It is alleged that Gillian Beckingham, a Barrow Borough Council architect, cancelled a maintenance contract which provided the safety measures of an air-conditioning unit at the Forum 28 art centre in Barrow-in-Furness.
Preston Crown Court heard that in July 2002 the system sprayed deadly bacteria into the air, leading to an outbreak of Legionnaires' disease, in which six women and one man died, while 172 others fell ill.
During the trial, which commenced on June 8, the court also heard that the deaths were both 'avoidable and unnecessary'.
Alistair Webster QC, prosecuting, told the jury: 'It was an outbreak, which could have been avoided by the exercise of no more than a moderate amount of care and common sense.
'These were deaths with all the consequence, trauma and sadness for the families and victims infected, which we say were avoidable and unnecessary,' he told the court.

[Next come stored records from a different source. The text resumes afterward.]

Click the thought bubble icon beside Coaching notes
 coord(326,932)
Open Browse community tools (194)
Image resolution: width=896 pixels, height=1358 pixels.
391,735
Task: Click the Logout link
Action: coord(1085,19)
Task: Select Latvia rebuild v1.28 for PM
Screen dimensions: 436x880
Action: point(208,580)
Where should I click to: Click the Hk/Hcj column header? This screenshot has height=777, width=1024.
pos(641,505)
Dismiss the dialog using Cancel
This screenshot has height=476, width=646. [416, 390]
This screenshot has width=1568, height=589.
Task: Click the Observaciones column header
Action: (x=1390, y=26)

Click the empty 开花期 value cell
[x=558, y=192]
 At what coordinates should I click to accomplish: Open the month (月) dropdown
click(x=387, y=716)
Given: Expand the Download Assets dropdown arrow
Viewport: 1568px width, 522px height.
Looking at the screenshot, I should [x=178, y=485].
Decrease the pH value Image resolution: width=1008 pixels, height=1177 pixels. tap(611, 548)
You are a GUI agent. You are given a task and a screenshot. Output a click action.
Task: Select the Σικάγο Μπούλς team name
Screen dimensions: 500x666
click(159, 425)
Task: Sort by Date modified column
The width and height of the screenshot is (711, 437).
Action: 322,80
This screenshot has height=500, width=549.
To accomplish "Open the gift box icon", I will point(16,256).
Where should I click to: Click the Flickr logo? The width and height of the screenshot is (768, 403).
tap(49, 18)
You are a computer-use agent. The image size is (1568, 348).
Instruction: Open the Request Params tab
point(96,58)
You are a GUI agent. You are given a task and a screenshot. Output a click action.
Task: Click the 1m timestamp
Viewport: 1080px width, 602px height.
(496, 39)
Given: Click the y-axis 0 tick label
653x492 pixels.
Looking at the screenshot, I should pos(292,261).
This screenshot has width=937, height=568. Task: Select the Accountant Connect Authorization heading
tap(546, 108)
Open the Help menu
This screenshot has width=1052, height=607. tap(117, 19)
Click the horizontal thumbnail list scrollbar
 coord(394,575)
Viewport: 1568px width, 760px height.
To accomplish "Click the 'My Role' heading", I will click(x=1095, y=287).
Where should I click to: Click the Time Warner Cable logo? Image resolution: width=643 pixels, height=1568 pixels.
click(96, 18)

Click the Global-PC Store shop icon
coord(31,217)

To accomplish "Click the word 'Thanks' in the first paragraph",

The prosecution alleges that all seven deaths were due to Legionnaires' disease, which is an acute form of pneumonia.
However, the defence disputes whether two of the deaths were the direct result of the disease.
Beckingham, who was the council's head of design services at the time, denies the manslaughter of the seven victims and the health and safety breaches.
In her defence, she told the court she had never received any health and safety training from the council.
At an earlier trial, Barrow Borough Council, which owns Forum 28, was cleared of corporate manslaughter, but pleaded guilty to breaching the Health and Safety at Work Act.
The jury in the current trial is expected to retire to consider its verdict today.